▸ **PROBLEM SET**:
(a) According to the copywriting text below, what three things are people always looking for?
(b) From the copywriting text below, set down the passage starting with "When you write" and going on through "which are not.", word for word.

*** TEXT EXTRACT

Measure your advertising copywriting to the standards of your sales team. If you can do this effectively, your advertising will turn into a super salesperson. And you will see an increase in sales without putting in too much effort.
Regardless of whether you are writing a newspaper ad or a PPC campaign – apply the basic principles of copywriting (get attention, communicate, and persuade) to deliver your brand message.
People are always looking for one of three things: to learn, to discover, or to enjoy. It doesn’t matter if what catches their attention is on a tablet screen or the front page of the Wall Street Journal. Audiences will gravitate towards what they find interesting, regardless of medium.
Just look at the lines in a supermarket. I’ve seen many people (including myself from time to time) put away their phones to read whatever a trashy magazine presents them. The people going away from their phones and into the magazines has nothing to do with technology. It has to do with content – offering people content that they want to read for information, education, or entertainment.
When you write your ad copy, always keep in mind the basic principles of copywriting. Look to get the market’s attention with an eye-grabbing headline and spark their interest with an engaging lead. Then awake their desires with promises and benefit-oriented body copy. And finally, present the audience with an offer they can’t refuse.
For advertising copywriting to work, you need an irresistible offer presented with a clear call to action and a deadline to add urgency to the offering. But that’s not enough – you also need a measuring method to know which campaigns are working and which are not.

******
*** DATASET CONTENT

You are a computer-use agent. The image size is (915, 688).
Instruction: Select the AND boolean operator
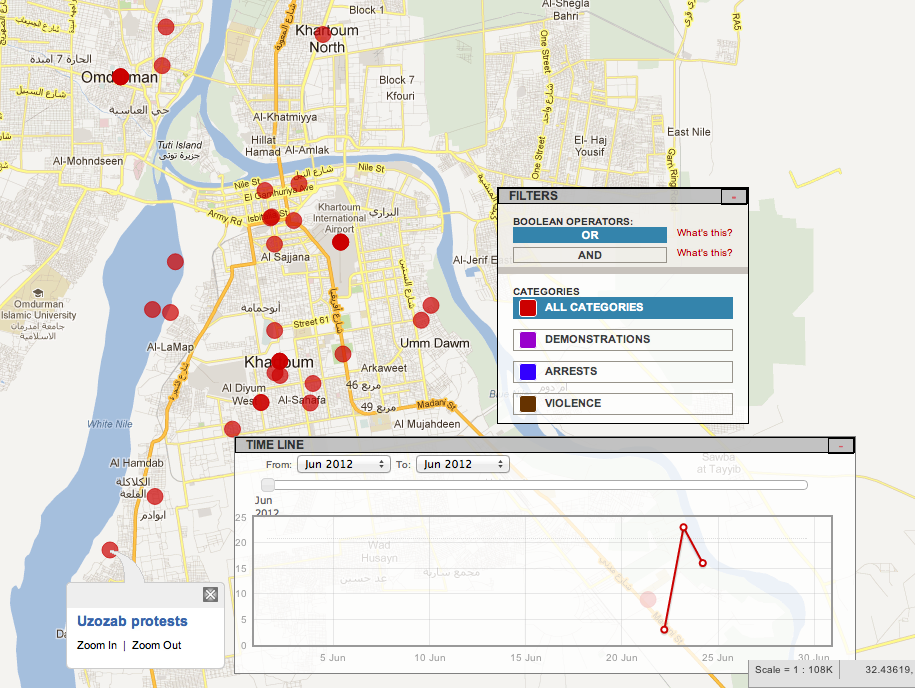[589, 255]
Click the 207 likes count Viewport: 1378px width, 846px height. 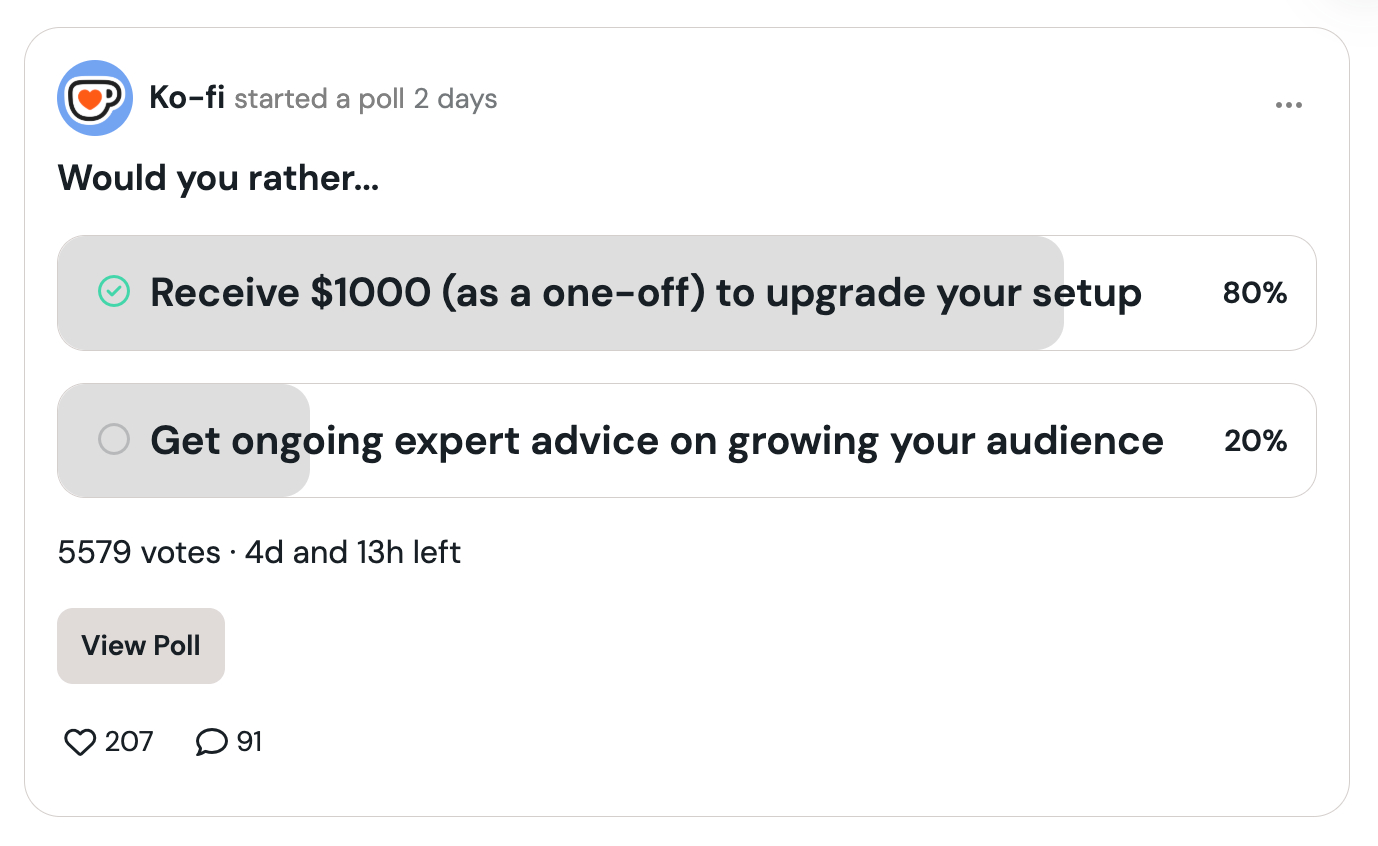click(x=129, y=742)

******

▸ **EXERCISE RESPONSES**:
(a) They are looking to learn, to discover, or to enjoy.

(b)
When you write your ad copy, always keep in mind the basic principles of copywriting. Look to get the market’s attention with an eye-grabbing headline and spark their interest with an engaging lead. Then awake their desires with promises and benefit-oriented body copy. And finally, present the audience with an offer they can’t refuse.
For advertising copywriting to work, you need an irresistible offer presented with a clear call to action and a deadline to add urgency to the offering. But that’s not enough – you also need a measuring method to know which campaigns are working and which are not.